Steadying herself with a fortifying breath, she took another look around. Besides the lamp, she had framed photos of Bryson, her nephews, and her parents on the nightstand. Bottles of perfume and lotion rattled on her dresser, more falling with each heave of the man on the other side of the door. The scent from the broken bottles was cloying, flowers and fruits and spices filling her head, making her dizzy, and she promised she’d never put on another drop of the stuff if she lived through this.
Her closet. She must have something in there.

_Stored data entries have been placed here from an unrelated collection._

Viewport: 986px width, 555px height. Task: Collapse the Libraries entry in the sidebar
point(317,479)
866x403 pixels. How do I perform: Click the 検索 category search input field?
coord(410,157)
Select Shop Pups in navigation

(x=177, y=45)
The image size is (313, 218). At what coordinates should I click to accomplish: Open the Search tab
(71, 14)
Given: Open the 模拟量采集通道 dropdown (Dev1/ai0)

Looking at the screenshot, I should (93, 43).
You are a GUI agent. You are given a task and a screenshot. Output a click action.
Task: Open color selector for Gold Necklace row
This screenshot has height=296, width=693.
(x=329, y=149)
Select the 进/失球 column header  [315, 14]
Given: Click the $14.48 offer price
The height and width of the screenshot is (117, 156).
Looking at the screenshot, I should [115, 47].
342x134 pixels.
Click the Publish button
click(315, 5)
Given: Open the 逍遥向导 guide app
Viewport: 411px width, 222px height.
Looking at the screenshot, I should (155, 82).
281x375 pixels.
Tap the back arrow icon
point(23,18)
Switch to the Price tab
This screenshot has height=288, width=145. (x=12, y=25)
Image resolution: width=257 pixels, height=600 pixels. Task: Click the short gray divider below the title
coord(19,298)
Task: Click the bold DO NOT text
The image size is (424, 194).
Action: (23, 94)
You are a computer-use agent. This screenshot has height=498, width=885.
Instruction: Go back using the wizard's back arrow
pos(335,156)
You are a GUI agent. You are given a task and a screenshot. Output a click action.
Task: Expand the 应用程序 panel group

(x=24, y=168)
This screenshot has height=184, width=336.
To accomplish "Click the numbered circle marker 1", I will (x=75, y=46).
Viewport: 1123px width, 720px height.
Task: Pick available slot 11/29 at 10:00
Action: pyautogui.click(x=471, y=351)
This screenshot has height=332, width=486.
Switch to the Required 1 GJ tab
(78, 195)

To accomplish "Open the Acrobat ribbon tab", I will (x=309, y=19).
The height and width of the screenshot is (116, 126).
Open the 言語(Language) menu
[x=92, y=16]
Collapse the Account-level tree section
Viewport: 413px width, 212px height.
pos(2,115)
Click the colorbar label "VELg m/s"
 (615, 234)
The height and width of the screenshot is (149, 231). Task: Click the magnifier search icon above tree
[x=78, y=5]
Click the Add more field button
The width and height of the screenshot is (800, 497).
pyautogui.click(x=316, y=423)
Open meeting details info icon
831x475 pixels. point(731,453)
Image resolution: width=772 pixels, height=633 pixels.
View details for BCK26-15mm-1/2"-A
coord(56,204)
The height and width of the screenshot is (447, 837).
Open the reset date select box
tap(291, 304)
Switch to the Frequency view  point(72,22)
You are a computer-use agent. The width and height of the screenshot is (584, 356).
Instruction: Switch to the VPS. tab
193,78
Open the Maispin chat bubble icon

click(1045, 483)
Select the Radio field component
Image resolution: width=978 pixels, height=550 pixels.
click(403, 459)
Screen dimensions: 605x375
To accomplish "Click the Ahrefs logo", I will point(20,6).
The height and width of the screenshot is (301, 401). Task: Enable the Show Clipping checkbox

She ripped open the door. Hangers. And none of them were even metal. An iron and ironing board. She grabbed the iron and plugged it in. If all else failed, she could hit him with it when it was still hot.
The banging on the bedroom door stopped. She paused for a half second and listened. Didn’t hear anything on the other side but didn’t dare hope that he was gone. That was how people got killed in horror movies. She dived back into the closet and found a broken palette knife missing half of its wooden handle.
Better than nothing.
Up on the shelf: Plastic containers filled with all the miscellaneous junk that she had shoved out of sight, out of mind to sort on some rainy day in the future. Loose screws, plastic doodads, and cords to who knew what. Old birthday cards, tax returns, random junk mail she never threw away.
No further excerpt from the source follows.